Additionally, please note that, for this architecture, your embedding/hidden_state size must be the same for your word embeddings and transformer blocks.
#### Mandatory Hyperparameters for Transformer
Similar to RNN. Your Transformer model shouldn’t take more than 5-10 minutes to finish training. Your target validation perplexity should also be around 15, and your target per symbol accuracy should be around 35%.
#### CS2470 Students
You will have to also implement the Multi-Headed attention class. This class should create 3 self attention heads of input size `batch_sz` * `window_sz` * `emb_sz` and output size `batch_sz` * `window_sz` * `emb_s/3` and concatenate their results.
Also please complete the CS2470-only conceptual questions in addition to the coding assignment and the CS1470 conceptual questions.
## Grading
**Code**: You will be primarily graded on functionality. Your RNN model should have a perplexity of ≤ 20, and your Transformer model should have a perplexity that is ≤ 18. This applies to both CS1470 and CS2470 students, and specifically refers to the testing set.
<!-- We will also look at your notebook for partial grading purposes if necessary. -->
**Conceptual**: Primarily graded on correctness (when applicable), thoughtfulness, and clarity.

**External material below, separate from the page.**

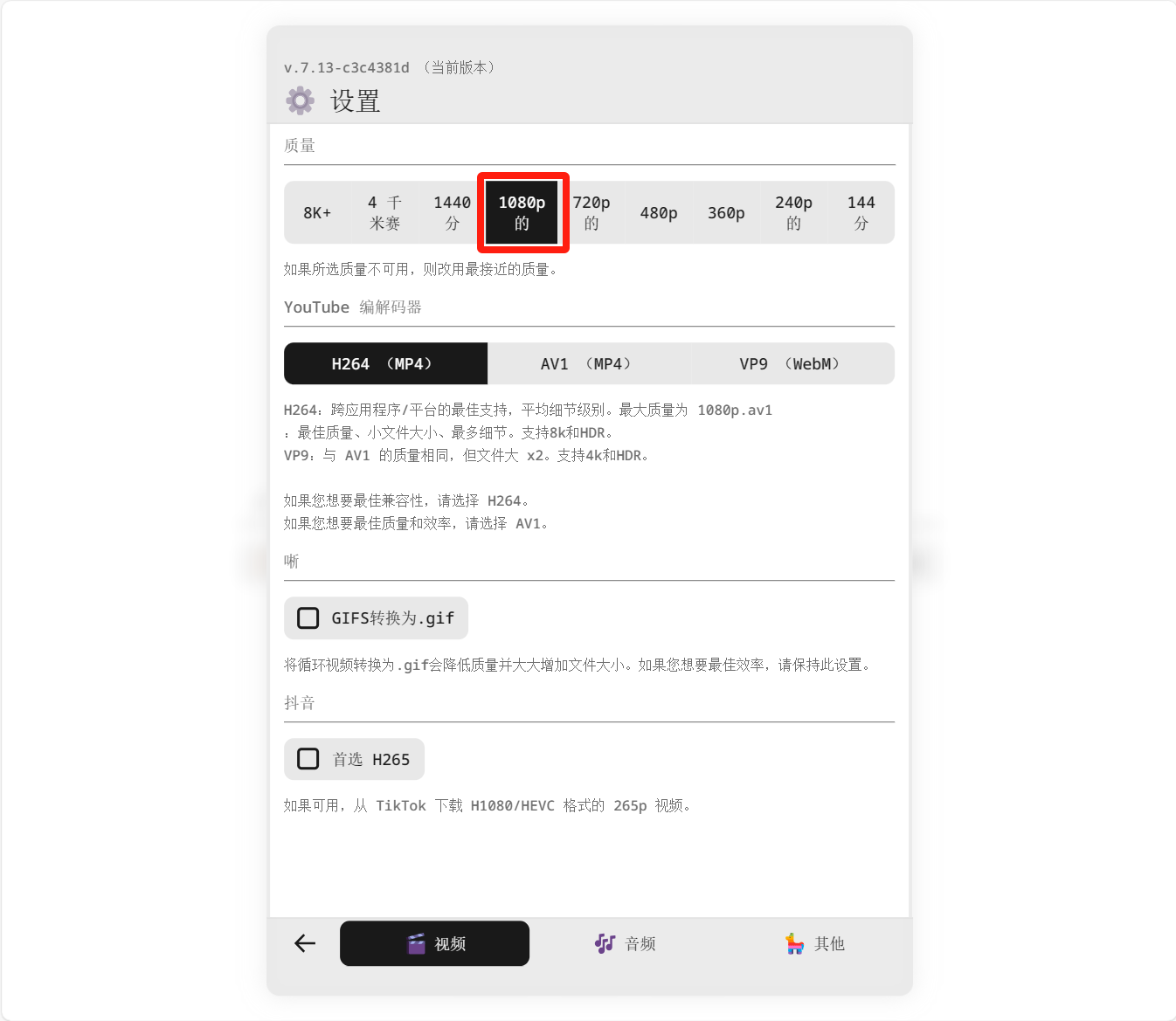The image size is (1176, 1021).
Task: Click the clapperboard icon on 视频 tab
Action: [417, 943]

**README**: Your README should contain your perplexity, accuracy, and any bugs.
## Autograder
Our autograder will take your saved model and will run it, thereby alleviating the burden of having to wait for the autograder to train your model. Additionally, the Transformer components will be tested in pseudo-isolation to make sure they function as expected.
## Handing In
Handing in the conceptual questions of this assignment is similar to previous homeworks. On Gradescope, make sure you submit to the 1470 version ONLY if you're enrolled in 1470, or the 2470 version ONLY if you're enrolled in 2470.
:::warning
:warning: IMPORTANT! Please make sure all `*.py` are in “hw5/code” this is very important for our autograder to work! DELETE the data folder or add it to the gitignore before you zip up your code, it might be too big to upload to Gradescope.
:::
IF YOU ARE IN 2470: PLEASE REMEMBER TO ADD A BLANK FILE CALLED “2470student” IN THE hw5/code DIRECTORY, WE ARE USING THIS AS A FLAG TO GRADE 2470 SPECIFIC REQUIREMENTS, FAILURE TO DO SO MEANS LOSING POINTS ON THIS ASSIGNMENT.